Properties of Fractional-Order Magnetic Coupling

• Main Authors: Sebastian Różowicz, Andrzej Zawadzki, Maciej Włodarczyk, Henryk Wachta, Krzysztof Baran
• Format: Article
• Language: English
• Published: MDPI AG 2020-03-01
• Series: Energies
• Subjects: high-voltage generation systems; ignition system; fractional-order magnetic coupling; fractional-order calculus; continued fraction expansion (cfe) method
• Online Access: https://www.mdpi.com/1996-1073/13/7/1539

This paper presents the properties of fractional-order magnetic coupling. The difficulties connected with the analysis of two coils in dynamic states, resulting from the classical approach, provided motivation for studying the properties of fractional-order magnetic coupling. These difficulties arise from failure to comply with the commutation laws, i.e., a sudden power disappearance in the primary winding caused by a switch-mode power supply.
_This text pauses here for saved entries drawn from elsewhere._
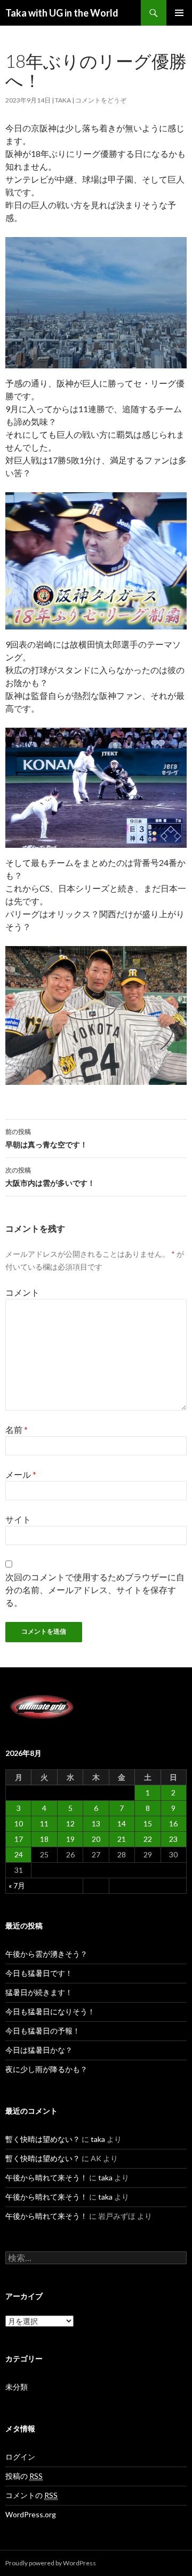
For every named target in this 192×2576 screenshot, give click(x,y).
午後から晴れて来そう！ (46, 2177)
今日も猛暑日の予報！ (42, 2030)
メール (20, 1474)
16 (173, 1823)
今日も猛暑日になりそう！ (50, 2011)
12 (70, 1823)
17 (18, 1839)
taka (63, 100)
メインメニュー (179, 13)
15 (147, 1823)
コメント (22, 1292)
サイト (18, 1519)
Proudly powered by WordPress (50, 2563)
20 (96, 1839)
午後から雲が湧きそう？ (46, 1953)
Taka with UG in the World (61, 13)
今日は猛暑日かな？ (39, 2049)
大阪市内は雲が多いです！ (50, 1176)
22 (147, 1839)
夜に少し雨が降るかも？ (46, 2069)
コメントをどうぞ (100, 100)
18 (44, 1839)
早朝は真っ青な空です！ (46, 1138)
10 (18, 1823)
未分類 (16, 2386)
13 (96, 1823)
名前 (16, 1429)
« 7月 (17, 1885)
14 (121, 1823)
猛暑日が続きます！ (39, 1992)
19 (70, 1839)
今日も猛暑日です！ (39, 1973)
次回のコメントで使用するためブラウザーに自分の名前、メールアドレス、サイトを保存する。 (95, 1590)
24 (18, 1854)
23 (173, 1839)
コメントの (31, 2495)
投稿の (24, 2475)
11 (44, 1823)
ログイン (20, 2456)
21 (121, 1839)
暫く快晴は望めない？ (42, 2139)
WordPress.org (30, 2514)
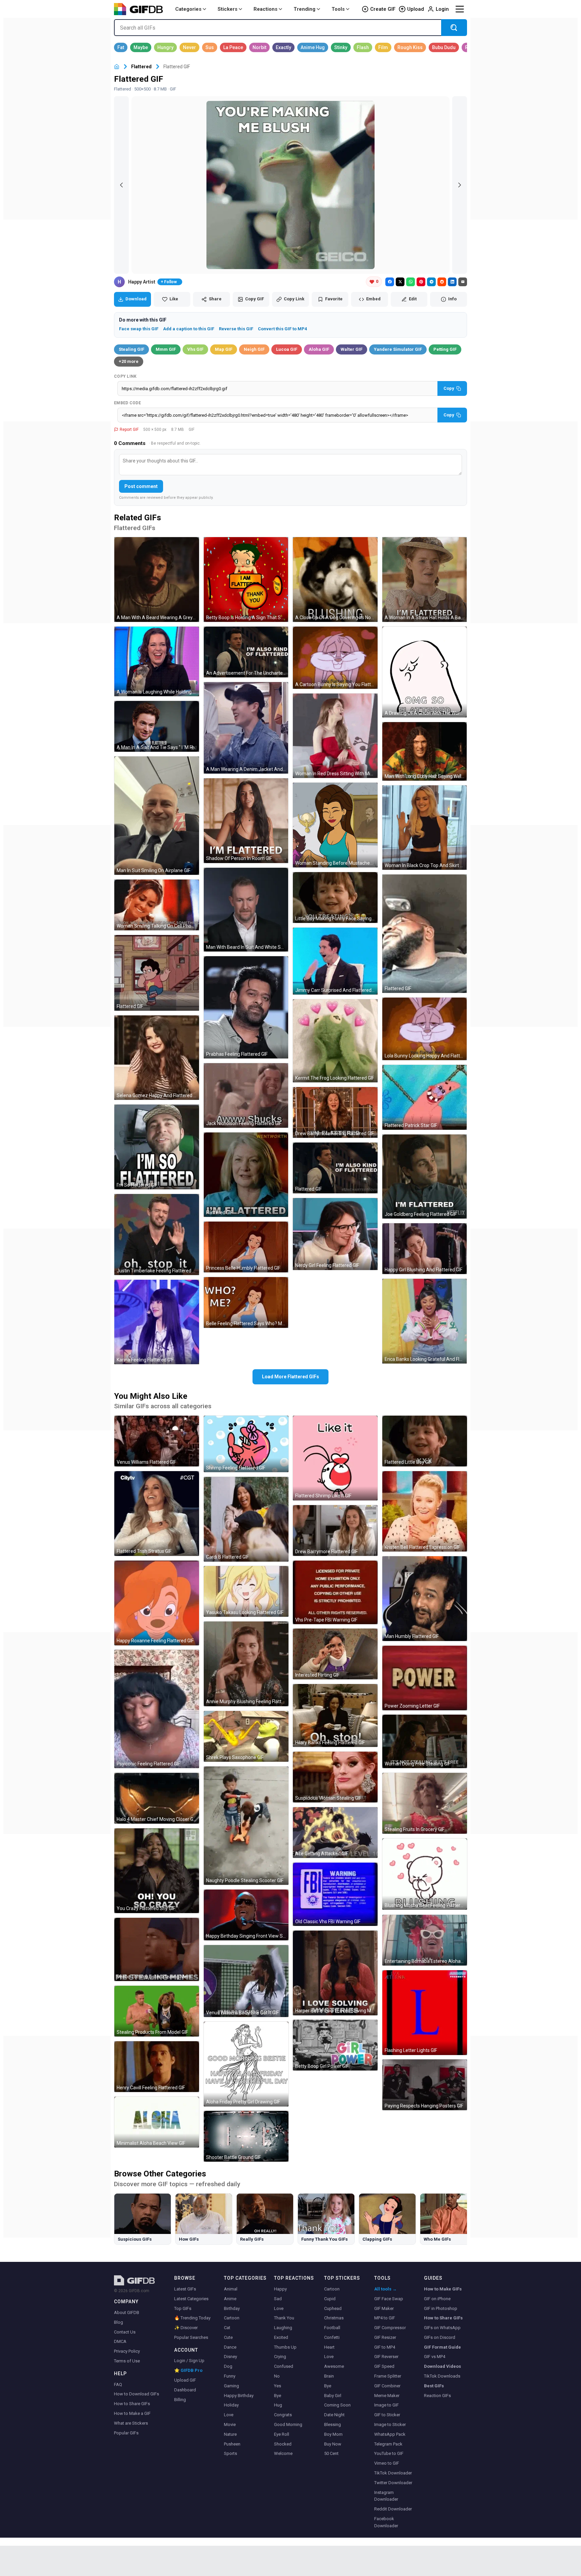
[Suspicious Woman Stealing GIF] (335, 1777)
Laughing (283, 2327)
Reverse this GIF (236, 328)
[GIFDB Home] (116, 67)
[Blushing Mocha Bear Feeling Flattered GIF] (424, 1874)
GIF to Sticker (387, 2414)
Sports (230, 2453)
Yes (277, 2385)
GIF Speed (384, 2366)
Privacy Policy (127, 2351)
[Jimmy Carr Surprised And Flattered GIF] (335, 961)
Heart (329, 2347)
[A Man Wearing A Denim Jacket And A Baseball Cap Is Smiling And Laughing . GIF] (246, 728)
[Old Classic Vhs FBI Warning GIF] (335, 1894)
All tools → (385, 2288)
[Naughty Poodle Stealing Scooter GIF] (246, 1825)
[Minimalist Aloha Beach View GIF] (156, 2122)
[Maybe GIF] (140, 47)
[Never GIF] (189, 47)
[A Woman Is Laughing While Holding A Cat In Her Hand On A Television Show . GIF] (156, 661)
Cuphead (333, 2308)
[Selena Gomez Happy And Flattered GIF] (156, 1057)
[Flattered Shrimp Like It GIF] (335, 1458)
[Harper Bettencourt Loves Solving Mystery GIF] (335, 1973)
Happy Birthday (239, 2395)
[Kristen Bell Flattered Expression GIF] (424, 1511)
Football (332, 2327)
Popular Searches (191, 2337)
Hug (278, 2404)
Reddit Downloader (393, 2508)
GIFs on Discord (439, 2337)
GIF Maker (384, 2308)
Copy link (125, 376)
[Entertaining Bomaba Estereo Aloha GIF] (424, 1940)
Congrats (283, 2414)
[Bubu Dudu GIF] (444, 47)
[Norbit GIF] (259, 47)
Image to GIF (386, 2404)
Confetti (332, 2337)
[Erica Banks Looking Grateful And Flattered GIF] (424, 1321)
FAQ (118, 2384)
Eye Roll (281, 2434)
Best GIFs (434, 2385)
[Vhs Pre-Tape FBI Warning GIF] (335, 1592)
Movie (230, 2424)
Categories (188, 9)
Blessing (332, 2424)
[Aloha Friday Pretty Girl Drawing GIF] (246, 2064)
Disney (230, 2356)
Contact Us (124, 2332)
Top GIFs (182, 2308)
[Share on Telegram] (431, 281)
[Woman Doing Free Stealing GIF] (424, 1741)
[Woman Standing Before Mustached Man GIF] (335, 825)
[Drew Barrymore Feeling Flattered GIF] (335, 1112)
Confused (283, 2366)
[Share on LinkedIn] (452, 281)
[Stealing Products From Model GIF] (156, 2011)
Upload (415, 9)
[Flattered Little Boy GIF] (424, 1441)
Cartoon (231, 2317)
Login (442, 9)
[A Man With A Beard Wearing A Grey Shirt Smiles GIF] (156, 579)
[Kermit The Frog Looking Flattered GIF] (335, 1040)
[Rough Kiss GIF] (410, 47)
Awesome (334, 2366)
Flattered (141, 66)
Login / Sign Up (189, 2360)
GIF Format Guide (442, 2347)
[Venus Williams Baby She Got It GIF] (246, 1981)
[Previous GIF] (121, 185)
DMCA (120, 2341)
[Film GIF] (383, 47)
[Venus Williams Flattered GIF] (156, 1441)
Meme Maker (386, 2395)
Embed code (127, 403)
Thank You (284, 2317)
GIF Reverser (386, 2356)
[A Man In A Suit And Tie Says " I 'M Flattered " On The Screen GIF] (156, 726)
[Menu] (459, 9)
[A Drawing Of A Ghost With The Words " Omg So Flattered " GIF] (424, 672)
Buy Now (332, 2444)
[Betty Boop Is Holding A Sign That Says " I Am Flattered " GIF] (246, 579)
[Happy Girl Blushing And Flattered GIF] (424, 1248)
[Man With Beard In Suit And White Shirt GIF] (246, 910)
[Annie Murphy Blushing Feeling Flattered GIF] (246, 1663)
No (277, 2376)
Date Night (334, 2414)
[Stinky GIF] (341, 47)
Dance (230, 2347)
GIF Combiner (387, 2385)
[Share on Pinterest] (421, 281)
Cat (227, 2327)
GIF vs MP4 (434, 2356)
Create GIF (382, 9)
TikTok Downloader (393, 2472)
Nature (230, 2434)
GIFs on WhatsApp (442, 2327)
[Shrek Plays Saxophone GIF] (246, 1736)
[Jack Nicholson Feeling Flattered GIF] (246, 1095)
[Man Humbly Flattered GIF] (424, 1598)
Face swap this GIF (138, 328)
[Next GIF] (459, 185)
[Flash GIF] (362, 47)
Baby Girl (332, 2395)
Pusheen (232, 2444)
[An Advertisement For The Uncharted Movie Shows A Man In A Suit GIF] (246, 652)
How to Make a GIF (132, 2413)
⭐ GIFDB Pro (188, 2370)
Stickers (227, 9)
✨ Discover (186, 2327)
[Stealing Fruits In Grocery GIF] (424, 1803)
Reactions (265, 9)
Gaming (231, 2385)
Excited (281, 2337)
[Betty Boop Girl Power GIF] (335, 2045)
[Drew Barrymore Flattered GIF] (335, 1530)
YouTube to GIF (388, 2453)
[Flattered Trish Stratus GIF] (156, 1513)
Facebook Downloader (386, 2522)
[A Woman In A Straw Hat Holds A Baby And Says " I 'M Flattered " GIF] (424, 579)
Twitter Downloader (393, 2482)
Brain (329, 2376)
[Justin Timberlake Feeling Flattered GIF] (156, 1234)
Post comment (141, 486)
Theoretically, under ideal conditions, a sudden power disappearance in the coil is, according to the classical method, manifested by a sudden voltage surge in the form of the Dirac delta function. As is well-known, it is difficult to obtain such ideal conditions in practice; the time of current disappearance does not equal zero due to the circuit breaker’s imperfection (even when electronic circuit breakers are used, the time equals several hundred nanoseconds). Furthermore, it is necessary to take into account phenomena occurring in real inductances, such as the skin effect, the influence of the ferromagnetic core and many other factors. It would be very difficult to model all these phenomena using classical differential calculus. The application of fractional-order differential calculus makes it possible to model them in a simple way by appropriate selection of coefficients and fractional-order derivatives. It should be mentioned that the analysis could be used, for example, in the case of high-voltage generation systems, including spark ignition systems of internal combustion engines. The use of fractional-order differential calculus will allow for more accurate modeling of phenomena occurring in such systems.